The Police Department has invested in getting new gear for each of the officers, and much of that has now been deployed.
“If you’ve been around, you’ve seen the officers, everybody is in their new uniforms now. Patrol officers. They look pretty sharp…we’re getting our new vehicles on the road too. You might have seen those out and about.”
One of the long-term changes that will be coming to the CIPD is the addition of a training program called Relias. This program is already being used at Cherokee Indian Hospital, and it can be specialized for different types of departments.
“We’re working on Relias. There are like four different meetings we have to have with them before we’re actually online with it. Right now, we are working on a career development path for officers. Which will be put into Relias. This is going to be all the training.”
Captain Owl said that using Relias will help to clarify and streamline the process of career development in the department.
“I’ll give you an example. If a patrol officer wants to become a detective or an investigator later on in their career, then they’re going to have to follow these trainings in Relias. And that’s going to be a requirement for them to even be considered for a promotion into a detective position, or any other position for that matter. Like a canine officer, swat team, if they want to be working on child victim crimes or elder abuse. Things like that.”
The Commissioners and Captain Owl had a discussion about shooter response on the Qualla Boundary as well. At several points, they made reference to the tragedy in Uvalde, Texas. Captain Owl talked about the current active shooter procedure, as well as some of the difficulties that can arise. Chris Siewers, of the EBCI Attorney General’s Office, asked if they study local layout for these situations.
“Yes. In the past days, whenever I was running the SWAT team, I had blueprints for all the buildings,” said Captain Owl. “Which we do have those blueprints right now.”

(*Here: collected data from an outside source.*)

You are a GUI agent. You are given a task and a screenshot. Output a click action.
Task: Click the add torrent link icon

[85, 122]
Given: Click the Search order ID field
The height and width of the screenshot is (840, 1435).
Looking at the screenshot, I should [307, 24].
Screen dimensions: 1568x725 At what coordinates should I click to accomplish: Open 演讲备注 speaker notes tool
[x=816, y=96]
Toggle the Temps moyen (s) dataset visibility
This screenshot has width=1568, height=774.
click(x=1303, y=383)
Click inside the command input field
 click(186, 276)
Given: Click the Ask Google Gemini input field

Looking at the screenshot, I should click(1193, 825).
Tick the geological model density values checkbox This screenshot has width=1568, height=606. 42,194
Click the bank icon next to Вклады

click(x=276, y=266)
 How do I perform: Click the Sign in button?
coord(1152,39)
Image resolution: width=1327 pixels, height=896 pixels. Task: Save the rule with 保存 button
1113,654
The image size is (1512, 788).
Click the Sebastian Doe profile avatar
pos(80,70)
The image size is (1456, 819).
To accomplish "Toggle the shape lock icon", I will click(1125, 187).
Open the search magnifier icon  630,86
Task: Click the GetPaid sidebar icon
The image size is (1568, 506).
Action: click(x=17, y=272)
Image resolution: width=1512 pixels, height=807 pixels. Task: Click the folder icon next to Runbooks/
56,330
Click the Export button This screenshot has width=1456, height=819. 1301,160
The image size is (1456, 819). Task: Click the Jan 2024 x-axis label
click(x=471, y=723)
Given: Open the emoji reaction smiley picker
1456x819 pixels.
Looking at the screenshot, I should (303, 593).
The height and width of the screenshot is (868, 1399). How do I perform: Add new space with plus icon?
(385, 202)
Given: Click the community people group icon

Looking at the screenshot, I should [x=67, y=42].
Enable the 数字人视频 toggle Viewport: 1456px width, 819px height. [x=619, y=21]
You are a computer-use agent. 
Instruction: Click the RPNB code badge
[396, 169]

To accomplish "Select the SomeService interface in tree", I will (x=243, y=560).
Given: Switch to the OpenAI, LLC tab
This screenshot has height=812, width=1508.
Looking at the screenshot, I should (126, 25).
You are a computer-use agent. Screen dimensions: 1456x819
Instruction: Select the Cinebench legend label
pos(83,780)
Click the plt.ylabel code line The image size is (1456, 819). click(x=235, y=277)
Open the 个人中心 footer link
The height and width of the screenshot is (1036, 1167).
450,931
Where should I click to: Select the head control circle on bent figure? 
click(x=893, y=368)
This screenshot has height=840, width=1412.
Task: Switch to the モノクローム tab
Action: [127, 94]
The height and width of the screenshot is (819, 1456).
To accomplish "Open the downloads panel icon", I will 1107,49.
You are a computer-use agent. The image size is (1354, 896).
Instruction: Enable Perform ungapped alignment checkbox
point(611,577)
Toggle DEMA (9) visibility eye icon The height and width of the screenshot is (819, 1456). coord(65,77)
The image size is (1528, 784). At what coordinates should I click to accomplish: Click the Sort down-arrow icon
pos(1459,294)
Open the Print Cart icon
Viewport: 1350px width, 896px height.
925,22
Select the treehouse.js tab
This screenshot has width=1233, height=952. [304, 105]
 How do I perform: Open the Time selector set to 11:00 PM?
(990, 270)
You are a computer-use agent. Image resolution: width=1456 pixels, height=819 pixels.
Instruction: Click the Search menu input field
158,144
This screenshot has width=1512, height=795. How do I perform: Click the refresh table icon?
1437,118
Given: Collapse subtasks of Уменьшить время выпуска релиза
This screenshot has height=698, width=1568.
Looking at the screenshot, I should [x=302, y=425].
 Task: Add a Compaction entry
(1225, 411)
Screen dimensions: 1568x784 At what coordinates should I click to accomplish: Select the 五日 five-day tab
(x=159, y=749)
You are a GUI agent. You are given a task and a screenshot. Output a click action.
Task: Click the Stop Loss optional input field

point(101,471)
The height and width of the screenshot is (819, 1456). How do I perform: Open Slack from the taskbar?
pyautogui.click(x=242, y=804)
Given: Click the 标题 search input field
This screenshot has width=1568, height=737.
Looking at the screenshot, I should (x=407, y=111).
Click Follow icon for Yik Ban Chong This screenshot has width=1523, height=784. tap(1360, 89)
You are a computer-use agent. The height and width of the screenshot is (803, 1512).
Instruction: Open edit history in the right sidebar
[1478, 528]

Captain Owl offered the monthly CIPD statistics to the Commission. They reported the following:
- Call for Service – 2,092
- Arrests – 96
- Accidents – 38
- Citations – 283
- Drugs Seized:
- Processed Marijuana – $35,753
- Crystal Meth – $164,884
- Opioid/Opioid Derivative – $220
- Heroin – $336
- Other (Prescription) – $332.50
- Schedule II – $0
The Thursday, June 9 meeting of the EBCI Police Commission was called to order at 12 p.m. with Chairperson Tunney Crowe and Commissioners Frank Dunn, Kym Parker, Solomon Saunooke, and Hillary Norville present. Secretary Anita Lossiah (vacation), Vice Chair Buddy Johnson (medical matter), and Commissioner Lisa Taylor (excused) were all absent for the meeting.
The next meeting of the Police Commission is set for Thursday, July 21 at noon. The Commission gathers monthly and has been meeting in the large conference room at the Ginger Lynn Welch Complex. These sessions are open to tribal members until the Commission moves into an executive session.